_Selected text_
.....

I really think you have taken this argument of yours too far by referring to the number of hits you get on Google. You should perhaps check the hits first... I have read your translations earlier and they are good. But you have to accept what we are saying here... Your argument fails you...


----------



## texasweed

Fine, I surrender. Fact is : I'm beat. Dead tired. Slept some 4 hrs et je suis somnambule to top it. I'll discard all dictionaries' versions and let members have it their way


----------



## risingsun

texasweed said:
			
		

> Fine, I surrender. Fact is : I'm beat. Dead tired. Slept some 4 hrs et je suis somnambule to top it. I'll discard all dictionaries' versions and let members have it their way




What a surrender!!! You are not really surrendering, are you? Your reference to the so-called dictionary versions clearly means that we are wrong....

Sorry that I am insisting even though you are tired...  But which dictionary versions are you talking about??? Could you name them please.. 

And maybe you should look at the following one:
http://dictionary.reference.com/search?q=news


----------



## la_cavalière

I haven't yet find a dicitonary that says that "news" is used with a plural verb.

Here are a few:

Merriam-Webster:
*news *Function: _noun plural but *singular in construction*_

Dictionary.com:
*news* _pl.n._ _(used with a *sing. verb*)_

American Heritage:
*news *PLURAL NOUN_ (used with a *sing*. verb)_

Harper Collins:
*news* NOUN *SING*


----------



## risingsun

Just one last word for Texasweed... Please verify what you say on the Forum.. It is better to say "I do not know", "I am not sure", "I suggest" rather than mislead someone...


----------



## OlivierG

Well, the original topic seems to have been fully addressed, so this thread is now closed.
The outcome of this story could be: don't trust Google too much.


----------

.....

_Extracted material_
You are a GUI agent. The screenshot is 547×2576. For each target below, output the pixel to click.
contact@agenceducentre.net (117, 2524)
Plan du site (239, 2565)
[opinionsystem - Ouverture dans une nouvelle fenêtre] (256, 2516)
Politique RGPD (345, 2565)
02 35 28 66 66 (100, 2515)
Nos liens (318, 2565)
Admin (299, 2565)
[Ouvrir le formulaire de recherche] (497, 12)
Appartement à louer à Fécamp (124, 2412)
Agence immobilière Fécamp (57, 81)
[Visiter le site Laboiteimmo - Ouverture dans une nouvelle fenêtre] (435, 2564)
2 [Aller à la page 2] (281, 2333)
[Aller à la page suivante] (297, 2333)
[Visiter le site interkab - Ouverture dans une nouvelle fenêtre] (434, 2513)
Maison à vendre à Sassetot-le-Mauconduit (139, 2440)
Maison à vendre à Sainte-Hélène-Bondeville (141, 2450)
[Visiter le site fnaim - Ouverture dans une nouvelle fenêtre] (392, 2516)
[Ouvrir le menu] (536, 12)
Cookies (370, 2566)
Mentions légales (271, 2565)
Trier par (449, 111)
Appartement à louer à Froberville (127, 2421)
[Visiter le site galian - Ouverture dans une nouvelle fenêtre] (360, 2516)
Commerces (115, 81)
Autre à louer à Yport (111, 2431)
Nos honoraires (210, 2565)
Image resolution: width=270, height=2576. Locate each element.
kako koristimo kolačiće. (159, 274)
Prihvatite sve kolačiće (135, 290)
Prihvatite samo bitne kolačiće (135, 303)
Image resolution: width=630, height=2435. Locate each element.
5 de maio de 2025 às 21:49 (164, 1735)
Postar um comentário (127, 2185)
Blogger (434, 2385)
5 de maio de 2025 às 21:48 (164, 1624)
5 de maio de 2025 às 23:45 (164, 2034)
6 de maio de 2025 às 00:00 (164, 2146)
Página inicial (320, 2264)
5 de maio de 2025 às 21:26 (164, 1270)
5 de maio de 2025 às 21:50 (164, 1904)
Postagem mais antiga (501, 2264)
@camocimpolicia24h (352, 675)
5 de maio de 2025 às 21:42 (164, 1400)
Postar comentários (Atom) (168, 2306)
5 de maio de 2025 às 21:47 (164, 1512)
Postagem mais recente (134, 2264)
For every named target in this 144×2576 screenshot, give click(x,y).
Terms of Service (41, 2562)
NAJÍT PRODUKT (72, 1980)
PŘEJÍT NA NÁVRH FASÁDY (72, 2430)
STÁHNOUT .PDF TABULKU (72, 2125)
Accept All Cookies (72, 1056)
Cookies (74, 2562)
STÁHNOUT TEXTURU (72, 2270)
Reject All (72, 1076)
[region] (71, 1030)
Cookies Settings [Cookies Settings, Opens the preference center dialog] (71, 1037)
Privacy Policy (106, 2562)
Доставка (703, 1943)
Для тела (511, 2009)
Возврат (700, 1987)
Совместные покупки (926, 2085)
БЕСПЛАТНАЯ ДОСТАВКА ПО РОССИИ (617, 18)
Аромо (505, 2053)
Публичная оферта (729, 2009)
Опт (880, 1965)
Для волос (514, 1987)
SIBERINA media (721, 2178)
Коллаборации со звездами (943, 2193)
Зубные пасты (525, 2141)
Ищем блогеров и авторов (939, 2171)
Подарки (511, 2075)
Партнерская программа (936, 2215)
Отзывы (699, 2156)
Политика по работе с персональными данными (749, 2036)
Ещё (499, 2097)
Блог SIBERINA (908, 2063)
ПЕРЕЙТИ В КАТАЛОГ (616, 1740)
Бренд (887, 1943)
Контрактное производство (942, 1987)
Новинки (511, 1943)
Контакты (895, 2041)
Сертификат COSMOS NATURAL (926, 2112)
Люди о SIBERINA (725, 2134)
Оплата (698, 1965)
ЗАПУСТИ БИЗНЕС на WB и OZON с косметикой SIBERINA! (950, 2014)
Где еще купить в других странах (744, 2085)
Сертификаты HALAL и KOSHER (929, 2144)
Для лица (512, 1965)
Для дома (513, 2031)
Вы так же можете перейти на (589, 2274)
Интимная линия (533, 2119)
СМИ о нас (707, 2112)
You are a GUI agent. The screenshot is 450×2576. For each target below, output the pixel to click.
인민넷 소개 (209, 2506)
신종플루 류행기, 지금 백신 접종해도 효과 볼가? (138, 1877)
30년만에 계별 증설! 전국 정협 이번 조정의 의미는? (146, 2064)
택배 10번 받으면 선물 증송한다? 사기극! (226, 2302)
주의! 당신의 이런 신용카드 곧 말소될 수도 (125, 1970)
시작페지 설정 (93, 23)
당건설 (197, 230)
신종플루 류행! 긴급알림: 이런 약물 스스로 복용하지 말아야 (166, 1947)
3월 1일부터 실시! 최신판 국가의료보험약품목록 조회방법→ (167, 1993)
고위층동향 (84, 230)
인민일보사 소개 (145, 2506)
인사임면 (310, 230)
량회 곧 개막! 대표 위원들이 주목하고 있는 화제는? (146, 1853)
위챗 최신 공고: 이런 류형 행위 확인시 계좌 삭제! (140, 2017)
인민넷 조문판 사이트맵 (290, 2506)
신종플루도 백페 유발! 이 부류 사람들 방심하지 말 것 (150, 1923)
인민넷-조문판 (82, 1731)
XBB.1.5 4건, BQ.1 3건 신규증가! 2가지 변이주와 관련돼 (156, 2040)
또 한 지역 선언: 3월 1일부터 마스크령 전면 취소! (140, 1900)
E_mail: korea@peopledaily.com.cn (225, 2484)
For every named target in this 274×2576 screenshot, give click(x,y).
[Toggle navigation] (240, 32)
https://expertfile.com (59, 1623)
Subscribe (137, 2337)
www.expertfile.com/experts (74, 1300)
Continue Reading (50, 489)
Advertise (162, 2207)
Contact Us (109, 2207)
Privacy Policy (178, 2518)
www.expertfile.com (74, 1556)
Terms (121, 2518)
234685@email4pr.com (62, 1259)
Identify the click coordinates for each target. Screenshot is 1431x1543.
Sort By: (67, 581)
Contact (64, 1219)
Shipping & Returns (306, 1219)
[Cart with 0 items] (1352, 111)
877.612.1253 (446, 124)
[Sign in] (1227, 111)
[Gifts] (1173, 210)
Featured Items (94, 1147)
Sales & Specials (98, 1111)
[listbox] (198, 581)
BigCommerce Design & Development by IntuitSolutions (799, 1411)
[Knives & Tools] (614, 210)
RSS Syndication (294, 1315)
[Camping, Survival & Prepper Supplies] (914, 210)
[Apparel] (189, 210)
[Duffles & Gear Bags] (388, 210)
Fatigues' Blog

.....

_Set tasks_
1. Return the passage of the forum thread about "news" between "Sorry that I" and "a plural verb.", inclusive, copied word for word.
2. In the forum thread about "news," how many hours of sleep does texasweed say they got?
3. List every dictionary that la_cavalière quotes in the forum thread about "news."
The data is separate from the forum thread about the word "news."

_Results by task_
1.
Sorry that I am insisting even though you are tired...  But which dictionary versions are you talking about??? Could you name them please.. 

And maybe you should look at the following one:
http://dictionary.reference.com/search?q=news


----------



## la_cavalière

I haven't yet find a dicitonary that says that "news" is used with a plural verb.

2. Some 4 hours.

3. Merriam-Webster, Dictionary.com, American Heritage, Harper Collins